Collected data entries:
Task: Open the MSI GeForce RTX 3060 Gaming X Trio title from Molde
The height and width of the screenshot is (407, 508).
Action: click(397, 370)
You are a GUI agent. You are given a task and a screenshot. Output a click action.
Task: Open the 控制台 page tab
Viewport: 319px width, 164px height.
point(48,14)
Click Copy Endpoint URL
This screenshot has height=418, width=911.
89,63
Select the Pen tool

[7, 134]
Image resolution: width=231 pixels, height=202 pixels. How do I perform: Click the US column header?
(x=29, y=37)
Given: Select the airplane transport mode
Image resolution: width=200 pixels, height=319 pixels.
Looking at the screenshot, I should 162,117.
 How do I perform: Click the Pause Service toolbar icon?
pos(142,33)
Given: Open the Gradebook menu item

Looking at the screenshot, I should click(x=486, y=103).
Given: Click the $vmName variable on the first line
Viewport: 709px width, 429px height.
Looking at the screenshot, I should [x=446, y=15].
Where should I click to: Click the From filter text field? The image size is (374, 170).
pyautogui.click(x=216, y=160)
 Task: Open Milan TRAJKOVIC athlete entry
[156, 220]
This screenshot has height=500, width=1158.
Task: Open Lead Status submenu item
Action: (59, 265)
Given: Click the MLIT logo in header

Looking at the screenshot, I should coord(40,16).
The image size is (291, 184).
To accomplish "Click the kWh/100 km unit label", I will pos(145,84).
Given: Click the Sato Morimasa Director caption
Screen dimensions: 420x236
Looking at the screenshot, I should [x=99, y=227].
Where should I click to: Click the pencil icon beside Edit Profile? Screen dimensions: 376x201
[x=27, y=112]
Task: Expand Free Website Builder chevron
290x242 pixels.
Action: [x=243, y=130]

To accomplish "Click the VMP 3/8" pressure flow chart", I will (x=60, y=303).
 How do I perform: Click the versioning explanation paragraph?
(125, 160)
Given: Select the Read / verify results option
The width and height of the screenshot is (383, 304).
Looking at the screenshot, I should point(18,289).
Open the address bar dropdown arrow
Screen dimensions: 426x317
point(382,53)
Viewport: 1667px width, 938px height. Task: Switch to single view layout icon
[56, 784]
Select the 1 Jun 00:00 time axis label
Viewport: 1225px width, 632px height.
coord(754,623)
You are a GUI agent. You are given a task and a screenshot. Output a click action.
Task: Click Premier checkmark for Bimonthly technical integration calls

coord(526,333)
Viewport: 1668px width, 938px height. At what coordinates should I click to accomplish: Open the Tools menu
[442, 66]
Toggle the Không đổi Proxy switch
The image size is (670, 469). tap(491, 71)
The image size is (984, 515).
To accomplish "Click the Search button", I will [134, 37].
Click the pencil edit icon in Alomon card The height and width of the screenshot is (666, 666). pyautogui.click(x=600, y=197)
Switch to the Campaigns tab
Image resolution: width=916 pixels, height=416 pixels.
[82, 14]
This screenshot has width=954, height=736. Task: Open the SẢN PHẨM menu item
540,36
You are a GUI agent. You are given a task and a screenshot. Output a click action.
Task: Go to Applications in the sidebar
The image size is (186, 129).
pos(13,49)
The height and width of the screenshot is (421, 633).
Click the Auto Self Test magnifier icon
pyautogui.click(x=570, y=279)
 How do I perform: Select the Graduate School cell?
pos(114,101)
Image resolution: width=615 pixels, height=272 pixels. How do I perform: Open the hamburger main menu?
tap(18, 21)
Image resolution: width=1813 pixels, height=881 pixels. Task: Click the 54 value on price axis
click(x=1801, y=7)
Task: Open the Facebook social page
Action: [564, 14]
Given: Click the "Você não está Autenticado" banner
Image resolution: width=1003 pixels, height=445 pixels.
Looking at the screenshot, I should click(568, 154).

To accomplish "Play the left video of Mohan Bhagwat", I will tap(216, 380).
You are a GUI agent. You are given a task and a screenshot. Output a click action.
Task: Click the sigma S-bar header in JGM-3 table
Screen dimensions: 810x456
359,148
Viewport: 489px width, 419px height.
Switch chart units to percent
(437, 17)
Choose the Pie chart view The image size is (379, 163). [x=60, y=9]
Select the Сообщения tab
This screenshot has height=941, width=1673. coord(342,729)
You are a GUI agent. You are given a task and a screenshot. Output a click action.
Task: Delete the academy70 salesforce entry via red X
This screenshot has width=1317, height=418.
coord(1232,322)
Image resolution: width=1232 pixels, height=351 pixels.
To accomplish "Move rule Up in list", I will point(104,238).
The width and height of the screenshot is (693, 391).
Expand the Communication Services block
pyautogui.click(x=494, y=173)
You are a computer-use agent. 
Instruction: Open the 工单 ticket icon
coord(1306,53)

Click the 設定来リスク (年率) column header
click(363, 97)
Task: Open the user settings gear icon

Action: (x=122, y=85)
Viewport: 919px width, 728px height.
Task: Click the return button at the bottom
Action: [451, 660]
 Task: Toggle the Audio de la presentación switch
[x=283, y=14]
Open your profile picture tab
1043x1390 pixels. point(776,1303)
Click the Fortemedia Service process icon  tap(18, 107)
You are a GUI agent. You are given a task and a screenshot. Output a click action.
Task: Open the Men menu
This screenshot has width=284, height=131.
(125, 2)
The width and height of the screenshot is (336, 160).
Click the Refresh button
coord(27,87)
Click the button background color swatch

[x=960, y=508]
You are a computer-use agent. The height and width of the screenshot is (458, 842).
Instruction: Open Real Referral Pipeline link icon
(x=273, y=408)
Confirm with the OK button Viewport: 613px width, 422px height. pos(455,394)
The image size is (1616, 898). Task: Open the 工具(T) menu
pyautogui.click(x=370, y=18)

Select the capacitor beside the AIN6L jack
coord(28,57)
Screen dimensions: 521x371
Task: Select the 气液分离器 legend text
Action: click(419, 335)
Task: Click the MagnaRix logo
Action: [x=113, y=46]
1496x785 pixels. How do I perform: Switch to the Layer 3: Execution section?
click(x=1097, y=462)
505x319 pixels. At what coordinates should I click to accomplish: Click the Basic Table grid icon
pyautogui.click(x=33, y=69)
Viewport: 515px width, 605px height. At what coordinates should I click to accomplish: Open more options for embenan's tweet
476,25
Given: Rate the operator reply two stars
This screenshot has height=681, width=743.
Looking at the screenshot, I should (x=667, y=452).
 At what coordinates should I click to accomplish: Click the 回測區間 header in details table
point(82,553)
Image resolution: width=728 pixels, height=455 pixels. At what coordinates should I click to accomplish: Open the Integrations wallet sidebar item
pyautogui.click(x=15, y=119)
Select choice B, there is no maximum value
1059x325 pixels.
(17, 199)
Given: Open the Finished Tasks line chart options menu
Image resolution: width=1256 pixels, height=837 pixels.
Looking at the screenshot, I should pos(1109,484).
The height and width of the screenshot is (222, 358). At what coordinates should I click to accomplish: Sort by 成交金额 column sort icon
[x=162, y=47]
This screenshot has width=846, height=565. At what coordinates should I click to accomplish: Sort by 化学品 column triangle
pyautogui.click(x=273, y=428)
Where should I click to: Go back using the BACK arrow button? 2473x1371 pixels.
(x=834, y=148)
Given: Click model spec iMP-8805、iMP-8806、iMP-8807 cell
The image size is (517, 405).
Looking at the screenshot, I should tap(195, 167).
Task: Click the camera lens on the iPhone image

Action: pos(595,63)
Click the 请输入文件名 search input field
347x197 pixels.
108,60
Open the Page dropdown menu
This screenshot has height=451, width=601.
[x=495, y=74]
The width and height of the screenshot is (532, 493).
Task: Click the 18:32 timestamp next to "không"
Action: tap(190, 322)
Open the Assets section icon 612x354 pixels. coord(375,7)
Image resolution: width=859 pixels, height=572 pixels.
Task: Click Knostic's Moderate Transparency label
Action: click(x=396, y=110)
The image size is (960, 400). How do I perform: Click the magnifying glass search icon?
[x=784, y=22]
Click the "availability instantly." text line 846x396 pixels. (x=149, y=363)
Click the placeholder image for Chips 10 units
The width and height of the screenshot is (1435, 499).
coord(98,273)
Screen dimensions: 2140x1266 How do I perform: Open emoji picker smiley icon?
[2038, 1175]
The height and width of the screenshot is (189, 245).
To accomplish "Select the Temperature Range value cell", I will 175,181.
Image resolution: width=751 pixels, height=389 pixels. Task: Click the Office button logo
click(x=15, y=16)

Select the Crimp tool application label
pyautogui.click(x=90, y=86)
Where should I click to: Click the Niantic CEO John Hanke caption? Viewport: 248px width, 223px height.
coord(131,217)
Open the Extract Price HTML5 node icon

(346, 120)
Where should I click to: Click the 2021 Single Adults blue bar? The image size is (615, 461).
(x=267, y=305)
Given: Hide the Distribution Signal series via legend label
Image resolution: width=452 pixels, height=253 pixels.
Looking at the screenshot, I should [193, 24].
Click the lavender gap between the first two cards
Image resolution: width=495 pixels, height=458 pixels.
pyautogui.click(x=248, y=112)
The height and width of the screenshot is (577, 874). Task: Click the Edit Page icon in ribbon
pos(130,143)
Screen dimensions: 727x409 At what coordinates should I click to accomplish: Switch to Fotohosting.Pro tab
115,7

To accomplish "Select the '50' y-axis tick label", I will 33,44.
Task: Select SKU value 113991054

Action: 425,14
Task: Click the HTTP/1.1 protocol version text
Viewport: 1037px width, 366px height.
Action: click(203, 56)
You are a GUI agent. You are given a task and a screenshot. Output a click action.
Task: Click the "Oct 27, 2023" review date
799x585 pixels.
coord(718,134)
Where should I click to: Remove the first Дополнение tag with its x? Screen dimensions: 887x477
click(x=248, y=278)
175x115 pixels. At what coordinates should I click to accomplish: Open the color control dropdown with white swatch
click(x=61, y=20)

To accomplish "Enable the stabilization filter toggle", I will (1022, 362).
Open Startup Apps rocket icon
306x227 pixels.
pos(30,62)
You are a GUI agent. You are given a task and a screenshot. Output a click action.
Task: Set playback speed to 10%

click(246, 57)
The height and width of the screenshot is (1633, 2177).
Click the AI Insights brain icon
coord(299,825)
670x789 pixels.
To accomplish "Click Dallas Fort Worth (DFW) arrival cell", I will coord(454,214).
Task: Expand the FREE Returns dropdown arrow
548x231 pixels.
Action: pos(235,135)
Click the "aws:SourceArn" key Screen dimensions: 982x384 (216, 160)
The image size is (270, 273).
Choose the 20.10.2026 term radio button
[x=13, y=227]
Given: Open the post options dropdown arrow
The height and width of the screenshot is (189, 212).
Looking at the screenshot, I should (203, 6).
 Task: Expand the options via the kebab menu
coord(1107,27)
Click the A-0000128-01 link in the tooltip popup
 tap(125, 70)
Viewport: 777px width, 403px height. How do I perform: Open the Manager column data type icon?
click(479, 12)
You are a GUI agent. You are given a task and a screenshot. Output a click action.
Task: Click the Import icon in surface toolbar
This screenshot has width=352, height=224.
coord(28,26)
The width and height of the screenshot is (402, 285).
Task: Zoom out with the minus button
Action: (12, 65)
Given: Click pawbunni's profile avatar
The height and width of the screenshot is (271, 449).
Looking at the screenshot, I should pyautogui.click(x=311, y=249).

• Stated exercise
Output the lines running from the line containing "Task: Expand the options via the kebab menu" up to and including the line containing "click(479, 12)" as a JSON list of strings, one string per line, omitting blank lines.

• Answer to this exercise
[
  " Task: Expand the options via the kebab menu",
  "coord(1107,27)",
  "Click the A-0000128-01 link in the tooltip popup",
  " tap(125, 70)",
  "Viewport: 777px width, 403px height. How do I perform: Open the Manager column data type icon?",
  "click(479, 12)"
]